The email is received in spam and the tracking image is also displayed. Therefore, this attack is best done within an internal network/ organizational network (Intranet).

  • If targeted users access the emails at a later date – this will still trigger a request to be sent, so this could be picked up by another attacker at a later date (in the highly unlikely event that the same host is compromised, and an attacker decides to attempt hash capture on the same port).
  • It may be suspicious to speed up the attack by sending unsolicited emails with the modified signatures may be suspicious.

The benefits of HTTP over SMB to carry out this attack include that with HTTP, elevated permissions are not required, and therefore a HTTP server can listen on any port. HTTP is a running service, and it does not capture communications to an existing service as Inveigh does with SMB.
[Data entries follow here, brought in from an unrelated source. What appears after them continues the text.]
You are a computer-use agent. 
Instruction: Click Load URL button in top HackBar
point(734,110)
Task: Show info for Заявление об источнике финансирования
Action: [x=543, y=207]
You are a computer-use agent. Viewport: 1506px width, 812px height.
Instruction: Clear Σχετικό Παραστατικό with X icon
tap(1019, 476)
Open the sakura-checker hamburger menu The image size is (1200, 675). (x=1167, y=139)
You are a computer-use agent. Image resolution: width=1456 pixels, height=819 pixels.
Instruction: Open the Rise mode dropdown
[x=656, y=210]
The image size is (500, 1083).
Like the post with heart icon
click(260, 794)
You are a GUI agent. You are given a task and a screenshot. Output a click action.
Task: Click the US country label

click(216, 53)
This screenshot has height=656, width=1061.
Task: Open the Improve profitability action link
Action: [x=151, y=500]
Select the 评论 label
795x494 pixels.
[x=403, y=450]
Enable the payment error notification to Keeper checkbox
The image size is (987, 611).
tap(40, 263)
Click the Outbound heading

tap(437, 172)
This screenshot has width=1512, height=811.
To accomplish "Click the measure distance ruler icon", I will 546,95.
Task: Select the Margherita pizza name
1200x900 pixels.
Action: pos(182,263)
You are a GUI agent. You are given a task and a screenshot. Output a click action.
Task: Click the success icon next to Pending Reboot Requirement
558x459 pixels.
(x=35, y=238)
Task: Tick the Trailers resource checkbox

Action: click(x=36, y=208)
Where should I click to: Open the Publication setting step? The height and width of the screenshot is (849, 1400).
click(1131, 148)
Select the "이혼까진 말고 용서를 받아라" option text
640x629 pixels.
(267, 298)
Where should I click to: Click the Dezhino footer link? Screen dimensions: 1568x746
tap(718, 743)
These attacks are usually successful because:

  • We can perform this attack when we get initial foothold on a machine or when we get access to a low privileged end user device.
  • Most organizations have a flat network. A flat network is a one where all users can communicate with each other even over a Virtual Private Network (VPN).
  • Host based firewalls are often configured permissively or are turned off and therefore these attacks are not detected. A host-based firewall is a piece of firewall software that runs on an individual computer or device connected to a network. These types of firewalls are a granular way to protect the individual hosts from viruses and malware, and to control the spread of these harmful infections throughout the network.

Preventive Measures

There are a number of preventive measures that would prevent this attack from happening. This includes:

  1. Host based firewalls- they should be turned ON, and they should be configured in a way to prevent additional services from listening.
  2. Network segregation- internal network segregation can help to reduce the effectiveness of this kind of technique. Allowing only essential communication between end user devices would make the service listening for hashes inaccessible. Another term to use is hardening which means to remove unnecessary services which the user does not need to conduct their daily business.
  3. Turn off auto-download of images, or default to plain text email (this is default for emails from outside the organization, but HTML is displayed for email sent within the same organization). This can be done by clicking on File -> Options -> Trust Center -> Trust Center Settings -> Click on the checkbox “Don’t download pictures automatically in standard HTML email messages or RSS items.”
  4. Plain text email- ensuring that the email is displayed in plain text for both the composition of emails and received communications. This will prevent Outlook from rendering the HTML in the signature. This can be achieved through:
    • Composition of emails- click on New Email -> File -> Options -> Mail -> from the drop down of “Compose message in this format” select “Plain Text.”
    • Received email- Click on File -> options -> trust center -> Trust center Settings -> Email security -> click on the checkbox which states “Read all standard mail in plain text.”

Detection Mechanism

Monitor for changes to the relevant registry keys from processes other than Outlook.exe

 

Disclaimer

The MacroSec blogs are solely for informational and educational purposes. Any actions and or activities related to the material contained within this website are solely your responsibility. The misuse of the information on this website can result in criminal charges brought against the persons in question. The authors and MacroSec will not be held responsible in the event any criminal charges be brought against any individuals misusing the information in this website to break the law.